◆ What you are asked to do:
Reproduce only the stretch of entries below that begins at the first line and ends at the line holding "podium (120, 2321)".

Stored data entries
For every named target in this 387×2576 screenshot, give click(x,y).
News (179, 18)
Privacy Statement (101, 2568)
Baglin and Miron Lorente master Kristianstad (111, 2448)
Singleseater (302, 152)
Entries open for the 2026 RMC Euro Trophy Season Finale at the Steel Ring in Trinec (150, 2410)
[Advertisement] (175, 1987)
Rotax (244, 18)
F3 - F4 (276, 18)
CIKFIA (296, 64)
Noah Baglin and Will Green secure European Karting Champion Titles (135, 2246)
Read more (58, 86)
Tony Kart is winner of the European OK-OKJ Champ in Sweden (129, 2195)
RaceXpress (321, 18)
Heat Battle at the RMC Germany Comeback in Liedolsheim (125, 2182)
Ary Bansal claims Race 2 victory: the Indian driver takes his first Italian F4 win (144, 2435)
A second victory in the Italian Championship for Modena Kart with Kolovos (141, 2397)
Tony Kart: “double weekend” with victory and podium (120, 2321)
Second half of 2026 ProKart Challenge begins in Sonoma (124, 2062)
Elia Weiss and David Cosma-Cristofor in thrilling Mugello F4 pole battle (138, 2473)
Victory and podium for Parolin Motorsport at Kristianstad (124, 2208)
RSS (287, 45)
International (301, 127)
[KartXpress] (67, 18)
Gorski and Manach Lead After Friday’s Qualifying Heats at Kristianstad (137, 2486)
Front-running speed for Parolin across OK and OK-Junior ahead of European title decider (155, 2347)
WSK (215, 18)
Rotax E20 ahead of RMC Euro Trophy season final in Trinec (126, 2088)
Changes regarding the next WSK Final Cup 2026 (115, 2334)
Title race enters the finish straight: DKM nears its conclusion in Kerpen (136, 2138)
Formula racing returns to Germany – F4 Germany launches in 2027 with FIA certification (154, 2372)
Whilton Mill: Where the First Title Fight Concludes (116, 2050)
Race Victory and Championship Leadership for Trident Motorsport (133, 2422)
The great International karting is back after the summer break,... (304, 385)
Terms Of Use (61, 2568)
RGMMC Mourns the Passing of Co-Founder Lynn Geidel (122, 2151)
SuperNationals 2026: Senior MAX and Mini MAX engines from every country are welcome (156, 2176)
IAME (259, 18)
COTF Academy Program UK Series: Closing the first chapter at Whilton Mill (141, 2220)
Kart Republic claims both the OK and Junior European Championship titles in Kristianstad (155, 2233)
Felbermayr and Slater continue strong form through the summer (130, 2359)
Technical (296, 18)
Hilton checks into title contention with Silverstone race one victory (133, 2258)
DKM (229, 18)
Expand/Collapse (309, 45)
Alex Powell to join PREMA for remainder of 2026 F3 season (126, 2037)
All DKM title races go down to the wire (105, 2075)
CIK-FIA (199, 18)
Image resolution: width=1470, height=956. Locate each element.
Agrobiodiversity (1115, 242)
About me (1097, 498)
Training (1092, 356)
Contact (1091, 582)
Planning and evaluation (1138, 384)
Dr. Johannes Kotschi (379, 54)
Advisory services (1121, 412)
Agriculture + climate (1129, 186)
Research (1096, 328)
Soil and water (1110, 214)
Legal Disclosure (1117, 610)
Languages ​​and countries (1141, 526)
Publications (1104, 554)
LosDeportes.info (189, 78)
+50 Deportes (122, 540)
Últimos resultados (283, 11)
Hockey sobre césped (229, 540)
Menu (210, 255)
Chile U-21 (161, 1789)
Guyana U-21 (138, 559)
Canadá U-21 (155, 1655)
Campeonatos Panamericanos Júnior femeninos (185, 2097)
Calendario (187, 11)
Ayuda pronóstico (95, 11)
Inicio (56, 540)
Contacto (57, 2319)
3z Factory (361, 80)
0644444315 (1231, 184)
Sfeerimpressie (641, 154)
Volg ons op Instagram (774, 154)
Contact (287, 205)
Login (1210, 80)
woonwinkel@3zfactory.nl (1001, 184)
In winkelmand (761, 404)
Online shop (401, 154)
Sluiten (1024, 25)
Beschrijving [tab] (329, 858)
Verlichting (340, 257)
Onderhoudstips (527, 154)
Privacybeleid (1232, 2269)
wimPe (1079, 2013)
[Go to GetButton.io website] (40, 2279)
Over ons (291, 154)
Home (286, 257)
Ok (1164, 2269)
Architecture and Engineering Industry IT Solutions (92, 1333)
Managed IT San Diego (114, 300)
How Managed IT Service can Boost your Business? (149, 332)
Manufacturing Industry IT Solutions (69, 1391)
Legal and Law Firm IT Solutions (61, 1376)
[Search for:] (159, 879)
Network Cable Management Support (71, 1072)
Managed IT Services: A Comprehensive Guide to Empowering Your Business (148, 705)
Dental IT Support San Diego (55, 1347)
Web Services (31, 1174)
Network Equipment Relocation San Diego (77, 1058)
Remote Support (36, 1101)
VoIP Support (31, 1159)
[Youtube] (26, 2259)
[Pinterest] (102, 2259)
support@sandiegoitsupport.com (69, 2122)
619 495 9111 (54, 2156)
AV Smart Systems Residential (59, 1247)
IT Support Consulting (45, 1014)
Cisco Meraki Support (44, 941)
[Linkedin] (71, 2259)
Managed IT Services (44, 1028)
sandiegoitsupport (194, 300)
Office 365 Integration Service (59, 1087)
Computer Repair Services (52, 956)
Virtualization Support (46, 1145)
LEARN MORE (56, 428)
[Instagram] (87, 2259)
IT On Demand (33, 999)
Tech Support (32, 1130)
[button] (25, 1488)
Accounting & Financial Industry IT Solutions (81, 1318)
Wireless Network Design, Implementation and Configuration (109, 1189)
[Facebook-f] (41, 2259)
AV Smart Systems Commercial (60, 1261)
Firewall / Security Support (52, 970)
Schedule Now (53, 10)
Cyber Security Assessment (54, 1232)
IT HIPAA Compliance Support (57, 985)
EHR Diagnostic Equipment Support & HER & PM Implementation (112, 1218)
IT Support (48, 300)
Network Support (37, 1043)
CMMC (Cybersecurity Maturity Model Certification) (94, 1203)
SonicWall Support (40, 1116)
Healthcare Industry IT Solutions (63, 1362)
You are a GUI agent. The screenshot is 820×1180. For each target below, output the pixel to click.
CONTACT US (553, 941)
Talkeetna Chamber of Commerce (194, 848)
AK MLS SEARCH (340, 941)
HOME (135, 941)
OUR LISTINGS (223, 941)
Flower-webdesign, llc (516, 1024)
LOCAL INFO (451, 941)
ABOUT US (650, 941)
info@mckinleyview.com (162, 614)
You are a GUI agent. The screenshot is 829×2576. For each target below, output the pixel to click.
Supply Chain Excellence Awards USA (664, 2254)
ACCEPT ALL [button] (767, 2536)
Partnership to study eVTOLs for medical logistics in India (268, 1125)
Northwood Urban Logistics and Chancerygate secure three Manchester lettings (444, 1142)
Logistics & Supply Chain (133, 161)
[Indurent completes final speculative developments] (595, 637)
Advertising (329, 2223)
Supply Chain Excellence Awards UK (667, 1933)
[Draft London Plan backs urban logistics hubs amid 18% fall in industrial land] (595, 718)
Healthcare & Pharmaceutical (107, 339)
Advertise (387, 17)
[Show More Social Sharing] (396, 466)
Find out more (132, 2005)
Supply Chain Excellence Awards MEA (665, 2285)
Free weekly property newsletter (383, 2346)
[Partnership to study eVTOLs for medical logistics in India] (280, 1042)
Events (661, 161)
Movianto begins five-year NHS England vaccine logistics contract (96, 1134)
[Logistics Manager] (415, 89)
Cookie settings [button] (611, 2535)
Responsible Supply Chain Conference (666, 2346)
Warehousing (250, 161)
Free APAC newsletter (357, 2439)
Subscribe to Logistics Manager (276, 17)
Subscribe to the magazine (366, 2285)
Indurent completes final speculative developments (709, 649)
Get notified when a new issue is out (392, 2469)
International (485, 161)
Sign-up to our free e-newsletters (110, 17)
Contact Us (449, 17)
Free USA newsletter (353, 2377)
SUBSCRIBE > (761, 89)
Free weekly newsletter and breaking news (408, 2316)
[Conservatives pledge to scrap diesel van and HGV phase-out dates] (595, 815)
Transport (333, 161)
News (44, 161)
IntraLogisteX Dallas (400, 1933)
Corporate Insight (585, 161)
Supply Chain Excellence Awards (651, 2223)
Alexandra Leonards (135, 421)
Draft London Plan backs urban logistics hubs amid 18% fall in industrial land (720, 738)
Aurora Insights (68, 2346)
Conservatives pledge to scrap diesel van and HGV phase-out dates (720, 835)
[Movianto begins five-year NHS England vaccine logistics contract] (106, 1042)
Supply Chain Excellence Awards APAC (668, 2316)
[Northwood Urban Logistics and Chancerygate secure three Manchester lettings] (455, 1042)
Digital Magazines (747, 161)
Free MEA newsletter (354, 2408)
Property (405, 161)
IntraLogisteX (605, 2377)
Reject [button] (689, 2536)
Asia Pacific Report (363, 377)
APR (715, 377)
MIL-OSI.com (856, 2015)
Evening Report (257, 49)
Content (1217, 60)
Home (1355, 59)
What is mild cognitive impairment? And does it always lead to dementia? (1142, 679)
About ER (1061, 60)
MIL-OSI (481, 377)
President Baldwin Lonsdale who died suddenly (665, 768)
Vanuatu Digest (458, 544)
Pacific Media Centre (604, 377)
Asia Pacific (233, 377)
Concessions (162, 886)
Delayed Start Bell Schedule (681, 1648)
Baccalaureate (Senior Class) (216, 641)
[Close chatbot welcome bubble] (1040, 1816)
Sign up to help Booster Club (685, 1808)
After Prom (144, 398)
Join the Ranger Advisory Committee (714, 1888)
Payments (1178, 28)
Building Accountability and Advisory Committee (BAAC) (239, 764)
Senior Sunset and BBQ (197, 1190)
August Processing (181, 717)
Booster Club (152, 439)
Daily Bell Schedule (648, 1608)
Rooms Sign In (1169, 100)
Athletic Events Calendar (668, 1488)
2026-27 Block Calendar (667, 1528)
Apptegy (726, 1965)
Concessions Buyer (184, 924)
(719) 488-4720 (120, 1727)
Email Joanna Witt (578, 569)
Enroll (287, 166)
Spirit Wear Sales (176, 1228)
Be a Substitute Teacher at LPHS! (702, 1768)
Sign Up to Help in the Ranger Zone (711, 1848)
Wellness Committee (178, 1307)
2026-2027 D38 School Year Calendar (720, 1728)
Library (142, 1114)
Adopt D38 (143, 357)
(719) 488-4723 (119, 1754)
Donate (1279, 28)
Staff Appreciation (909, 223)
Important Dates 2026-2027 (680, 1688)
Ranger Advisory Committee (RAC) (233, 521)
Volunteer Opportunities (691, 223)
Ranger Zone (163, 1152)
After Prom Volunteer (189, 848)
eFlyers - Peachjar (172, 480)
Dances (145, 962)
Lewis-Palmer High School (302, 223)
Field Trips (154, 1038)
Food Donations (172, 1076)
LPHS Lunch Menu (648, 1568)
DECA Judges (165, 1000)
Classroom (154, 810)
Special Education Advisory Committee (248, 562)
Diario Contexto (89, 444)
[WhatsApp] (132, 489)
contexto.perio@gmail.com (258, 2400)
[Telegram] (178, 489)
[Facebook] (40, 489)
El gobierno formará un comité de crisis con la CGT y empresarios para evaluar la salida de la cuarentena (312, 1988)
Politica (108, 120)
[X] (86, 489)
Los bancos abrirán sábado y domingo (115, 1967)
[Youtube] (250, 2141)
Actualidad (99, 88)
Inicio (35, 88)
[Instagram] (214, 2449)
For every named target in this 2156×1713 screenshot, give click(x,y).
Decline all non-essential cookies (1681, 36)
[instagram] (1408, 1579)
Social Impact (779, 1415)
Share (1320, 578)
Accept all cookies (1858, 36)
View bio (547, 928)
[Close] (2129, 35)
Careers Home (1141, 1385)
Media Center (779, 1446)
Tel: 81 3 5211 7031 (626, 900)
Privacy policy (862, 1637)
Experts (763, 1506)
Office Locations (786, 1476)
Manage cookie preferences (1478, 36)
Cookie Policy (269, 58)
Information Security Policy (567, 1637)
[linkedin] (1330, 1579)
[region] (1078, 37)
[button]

◆ Exercise answer:
For every named target in this 387×2576 screenshot, give click(x,y).
News (179, 18)
Privacy Statement (101, 2568)
Baglin and Miron Lorente master Kristianstad (111, 2448)
Singleseater (302, 152)
Entries open for the 2026 RMC Euro Trophy Season Finale at the Steel Ring in Trinec (150, 2410)
[Advertisement] (175, 1987)
Rotax (244, 18)
F3 - F4 (276, 18)
CIKFIA (296, 64)
Noah Baglin and Will Green secure European Karting Champion Titles (135, 2246)
Read more (58, 86)
Tony Kart is winner of the European OK-OKJ Champ in Sweden (129, 2195)
RaceXpress (321, 18)
Heat Battle at the RMC Germany Comeback in Liedolsheim (125, 2182)
Ary Bansal claims Race 2 victory: the Indian driver takes his first Italian F4 win (144, 2435)
A second victory in the Italian Championship for Modena Kart with Kolovos (141, 2397)
Tony Kart: “double weekend” with victory and podium (120, 2321)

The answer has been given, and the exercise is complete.